Originally posted in 2010.
Gwen Sharp is an associate professor of sociology at Nevada State College. You can follow her on Twitter at @gwensharpnv.
Comments 18
Sylvia — August 24, 2010
To me, the most ludicrous thing about this ad is that the White (presumably European) woman is giving tobacco to the Native American woman when in fact, tobacco was a thoroughly American plant that Native Americans introduced to Europeans.
Agu — August 24, 2010
Don't you think that the "willingness to put non-white bodies more on display" is a result of different dress codes of Europeans and people living in warmer climates? I'm no expert on Native Americans, but in a lot of places in Africa people didn't wear much (both men and women) because it was not practical given the weather and lifestyle. It was the Christian missionaries who did all they could to force people to wear European clothing... but in many places naked breasts were normal and not erotic in any way. So sometimes such a picture may be just realism. Would it be better if they dressed her in European or other clothing that had nothing to do with her culture? Seems it's bad either way.
qout — August 24, 2010
Hey - this is an important clarification: the legend (as reported in An Empire of Plants) - didn't describe the "beautiful spirit" as white: the artist just chose to depict the spirit as white.

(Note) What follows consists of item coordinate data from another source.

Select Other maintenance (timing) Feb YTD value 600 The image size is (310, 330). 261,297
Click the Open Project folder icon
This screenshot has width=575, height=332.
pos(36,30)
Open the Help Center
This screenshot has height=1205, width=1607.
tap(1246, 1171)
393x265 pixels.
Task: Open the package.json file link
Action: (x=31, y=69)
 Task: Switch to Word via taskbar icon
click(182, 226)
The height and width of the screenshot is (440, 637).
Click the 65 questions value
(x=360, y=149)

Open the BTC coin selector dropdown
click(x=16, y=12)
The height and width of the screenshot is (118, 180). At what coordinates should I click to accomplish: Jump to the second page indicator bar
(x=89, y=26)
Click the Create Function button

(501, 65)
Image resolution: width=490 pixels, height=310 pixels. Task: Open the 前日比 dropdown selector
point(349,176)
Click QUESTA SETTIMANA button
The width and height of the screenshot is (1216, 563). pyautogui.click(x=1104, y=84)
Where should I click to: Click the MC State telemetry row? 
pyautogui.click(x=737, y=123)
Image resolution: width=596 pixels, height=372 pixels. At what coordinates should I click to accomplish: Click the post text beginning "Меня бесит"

Cyffermoon — August 25, 2010
T - I thought it was a funny way of summing up many of the cultural reasons why images of women are used in this way. Which are different from the reasons images of men are used as symbols. I didn't realize it would somehow come off as "absolutist". But... whatever?
-g. — August 25, 2010
I think its a really interesting piece of work, but if I were doing the interpretation I'd guess the reason the spirit was personified as a woman was because it's characterized in legend as "beautiful," not gentle. This wouldn't explain why the other person in the scene is female and not male, but I'd put that as a toss-up to traditional iconography: to have a naked white female and naked indigenous male would be too sexually suggestive, as the pairing was frequently used in that period to promote the idea "the lusty savage." By making both figures female, the potential sexuality of the characters towards one another is neutralized and both are rendered inert objects for the (presumably male) viewer to look at. Even the animals seem more representative of wealth/abundance or the spirit's connection to nature rather than gentility(the fox and what appears to be monkey being more renowned for mischieviousness than cuteness); the only real icon of benign nature I see is the peace pipe in the native american woman's hand. Hence, for me at least, male gaze trumps benign femininity. But that's just me.